I arrived at Holy Cross around 6:45 a.m. on Friday. It wasn’t until about 7:30 a.m. that the doctor saw me. The doctor who saw me was from my shul, Kemp Mill Synagogue. He just happened to be passing by the room I was in, saw me, recognized me and asked me “What are you doing here?” I told him that I was brought in because of a possible stroke and he said, “Ok, just wait here.” A little while later a nurse came to take my vitals and not long after that the Doctor came in to examine me. I told him of the symptoms I was having and he had me do some simple things (like touch my nose, stand on my toes, etc.) He said he suspected that what I had was actually Bell’s Palsy but that it wasn’t presenting like Bell’s Palsy. I would have periods of improvement one minute and then an hour later I would get worse.
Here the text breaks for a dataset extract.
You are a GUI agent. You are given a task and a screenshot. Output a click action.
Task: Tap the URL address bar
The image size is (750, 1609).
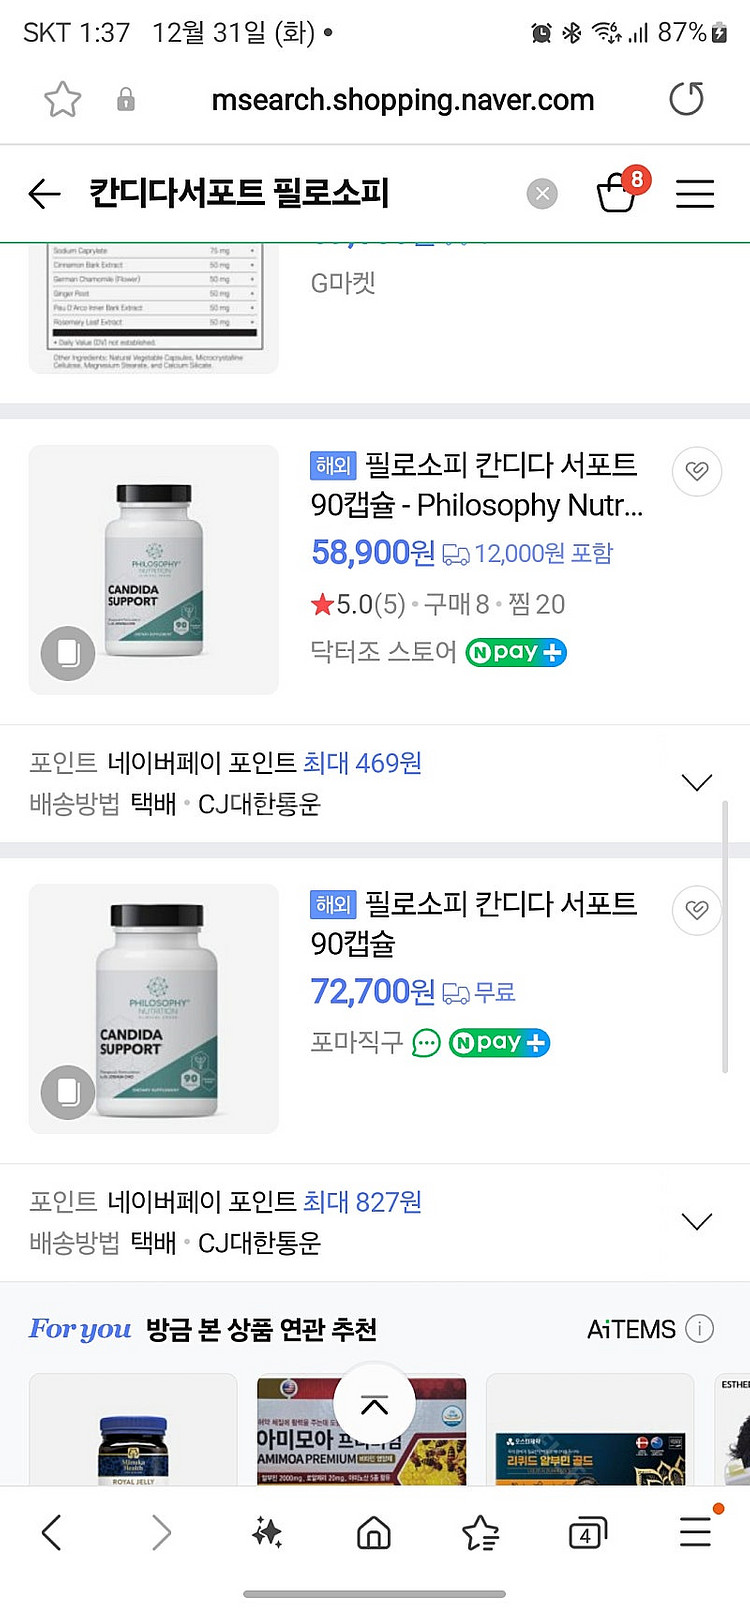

So, he ordered an MRI (my first one).
I was wheeled into the MRI room around 8:30 a.m. and quickly got “loaded” into the MRI. Now, most people get claustrophobic in an MRI machine because it is so tight in there. I actually found it to be very relaxing (even with all the clicking noises that the machine makes). After about 30 minutes the MRI was done and I was taken back to the emergency room exam room where my wife was waiting for me.
About 45 minutes later the doctor comes in and says that the MRI did not show evidence that a stroke occured, however, they did find something unusual. In the brain there are structures called ventricles which contain cerebrospinal fluid that acts as a buffer against damage caused by blows to the head. In most people (or as the doctor explained it to me nearly everyone) these structures are symmetrical across both hemispheres in the brain (you can see a good reference site on brain ventricles here). In my case the lateral left ventricle was apparently blocked and the doctors weren’t sure if that was normal or if that was due to a tumor. Immediately my relief over not having a stroke that morning was replaced by the possibility that I may have a brain tumor. My anxiety level was raised just a few notches. The doctor ordered a contrast MRI to be done to determine the exact nature of the “blockage” of the lateral left ventricle.